I've implemented a CNN in tensor flow following the cs231n class. I wanted to reproduce the same result every time, so i've set the seed where ever it's needed but still my results are not stable. I don't know if it is because of the optimizer that i'm using. Below are the codes that i've written. Please go through it and your help will be appreciated.
import numpy as np
def train_network(lr, ksz, kst, plsz, plst, bs):
ksz = np.int(ksz)
kst = np.int(kst)
plsz = np.int(plsz)
plst = np.int(plst)
tf.reset_default_graph()
random.seed(0)
tf.set_random_seed(0)
np.random.seed(0)
# tf.set_random_seed(1234)
with tf.Graph().as_default():
tf.set_random_seed(0)
with tf.Session() as sess:
X = tf.placeholder(tf.float32, [None, 32, 32, 3])

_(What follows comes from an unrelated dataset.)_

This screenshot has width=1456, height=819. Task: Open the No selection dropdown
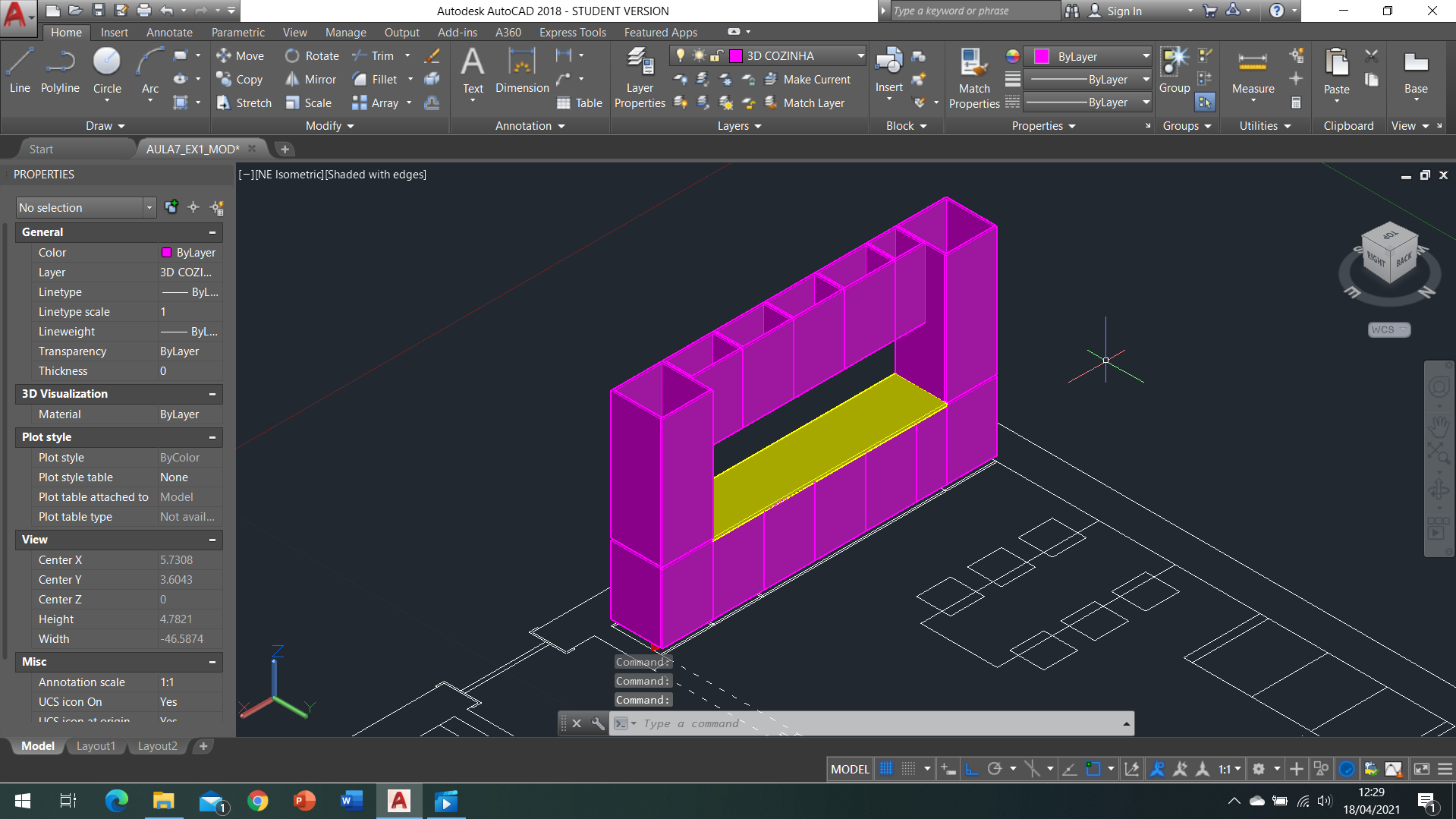coord(149,207)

y = tf.placeholder(tf.int64, [None])
is_training = tf.placeholder(tf.bool)
# y_out = my_model(X,y,is_training,ksz=np.int(ksz),kst=np.int(kst),plsz=np.int(plsz),plst=np.int(plst))
# Conv-Relu-BN
conv1act = tf.contrib.layers.conv2d(inputs=X, num_outputs=32, padding='same', kernel_size=ksz, stride=kst,
activation_fn=tf.nn.relu,
weights_initializer=tf.contrib.layers.variance_scaling_initializer(
mode="FAN_AVG", seed=0),
biases_initializer=tf.contrib.layers.variance_scaling_initializer(
mode="FAN_AVG", seed=0))
bn1act = tf.contrib.layers.batch_norm(inputs=conv1act, is_training=is_training)
# Conv-Relu-BN
conv2act = tf.contrib.layers.conv2d(inputs=bn1act, num_outputs=64, padding='same', kernel_size=ksz,
stride=kst, activation_fn=tf.nn.relu,
weights_initializer=tf.contrib.layers.variance_scaling_initializer(
mode="FAN_AVG", seed=0),
biases_initializer=tf.contrib.layers.variance_scaling_initializer(
mode="FAN_AVG", seed=0))
bn2act = tf.contrib.layers.batch_norm(inputs=conv2act, is_training=is_training)
# Conv-Relu-BN
c3 = tf.contrib.layers.conv2d(inputs=bn2act, num_outputs=128, padding='same', kernel_size=ksz, stride=kst,
activation_fn=tf.nn.relu,
weights_initializer=tf.contrib.layers.variance_scaling_initializer(
mode="FAN_AVG", seed=0),
biases_initializer=tf.contrib.layers.variance_scaling_initializer(
mode="FAN_AVG", seed=0))
b3 = tf.contrib.layers.batch_norm(inputs=c3, is_training=is_training)
# Conv-Relu-BN
c4 = tf.contrib.layers.conv2d(inputs=b3, num_outputs=256, padding='same', kernel_size=ksz, stride=kst,
activation_fn=tf.nn.relu,
weights_initializer=tf.contrib.layers.variance_scaling_initializer(
mode="FAN_AVG", seed=0),
biases_initializer=tf.contrib.layers.variance_scaling_initializer(
mode="FAN_AVG", seed=0))
b4 = tf.contrib.layers.batch_norm(inputs=c4, is_training=is_training)
# Maxpool
maxpool1act = tf.contrib.layers.max_pool2d(inputs=b4, stride=plst, kernel_size=plsz)
# Flatten
Rsize = maxpool1act.get_shape().as_list()
# print(Rsize)
Rsize1 = Rsize[1] * Rsize[2] * Rsize[3]
flatten1 = tf.reshape(maxpool1act, shape=[-1, Rsize1])
# FC-Relu-BN
fc1 = tf.contrib.layers.fully_connected(inputs=flatten1, num_outputs=1024, activation_fn=tf.nn.relu,
weights_initializer=tf.contrib.layers.variance_scaling_initializer(
mode="FAN_AVG", seed=0),
biases_initializer=tf.contrib.layers.variance_scaling_initializer(
mode="FAN_AVG", seed=0))
bn3act = tf.contrib.layers.batch_norm(inputs=fc1, is_training=is_training)
# Output FC
y_out = tf.contrib.layers.fully_connected(inputs=bn3act, num_outputs=10, activation_fn=None,
weights_initializer=tf.contrib.layers.variance_scaling_initializer(
mode="FAN_AVG", seed=0),
biases_initializer=tf.contrib.layers.variance_scaling_initializer(
mode="FAN_AVG", seed=0))
mean_loss = tf.losses.softmax_cross_entropy(logits=y_out, onehot_labels=tf.one_hot(y, 10))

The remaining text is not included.